→ PASSAGE TO READ
— start —
Friday, December 2, 2011


Hey now, would you look at that!  I'm not dead, and neither is the blog!  My apologies for the long hiatus, but...well, the ends of classes and mountains of grading demanded my attention, and they were extraordinarily persuasive.

Anyway.  In what will, I suspect, be a recurring pattern, I think I'll need to renege on my earlier decision to simply barrel on ahead with infodumps regardless of backstory; the background of my world is so tightly wound into all the foreground details that it's often impossible for me to separate them.  It seems best, then, to take the King of Hearts' sage advice and begin at the beginning, go on until I get to the end, and then stop.  From the very beginning, then...

My world, Gavanna, spins through the spacetime of a not-terribly-unfamiliar universe, whose laws of physics don't differ from those of our own universe (or if they do, they differ so slightly that only academic interest could be found in the variations).  The speed of light is 3.00•10^8 meters per second, Planck's constant is 6.626•10^-34 Joules times seconds, and the gravitational constant, whatever the gravitational constant is in our universe.   Six point sumfinoruvver times 10^-11 meters cubed per kilogram per second squared.  Doesn't matter, you get the picture.  It should be noted, incidentally, that I don't currently know whether Gavanna actually is in our universe, or whether it's just in a suspiciously similar universe right next door.  It's somewhere and somewhen, and the somewhere, at least, would be familiar to any mote of interstellar hydrogen within Earth's recent lightcone.
— end —
→ RECORDED DATA
— start —
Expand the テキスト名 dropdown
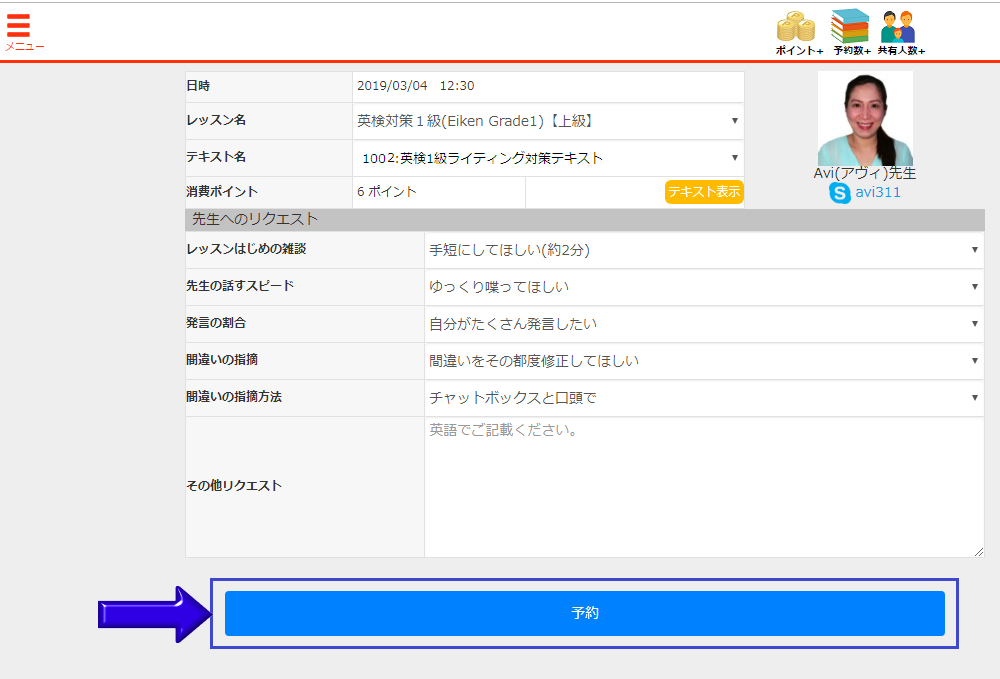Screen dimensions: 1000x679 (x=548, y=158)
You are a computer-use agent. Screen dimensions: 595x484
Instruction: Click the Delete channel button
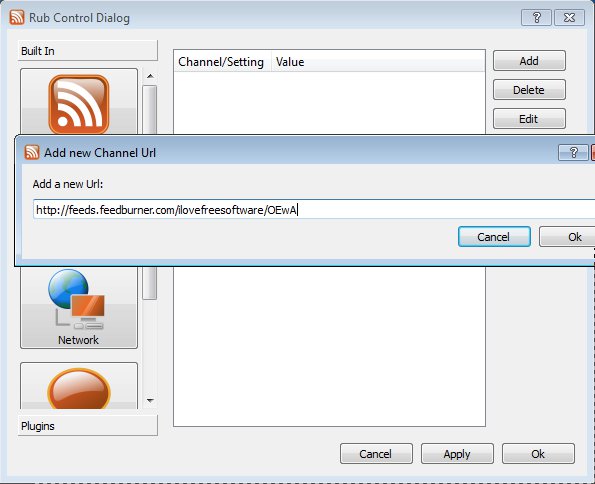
— end —
Output the stretch of the blog post on the world Gavanna from "Friday, December 2, 2011" through "were extraordinarily persuasive.", reproduced word for word. The listing comes from a separate source unrelated to the blog post.

Friday, December 2, 2011


Hey now, would you look at that!  I'm not dead, and neither is the blog!  My apologies for the long hiatus, but...well, the ends of classes and mountains of grading demanded my attention, and they were extraordinarily persuasive.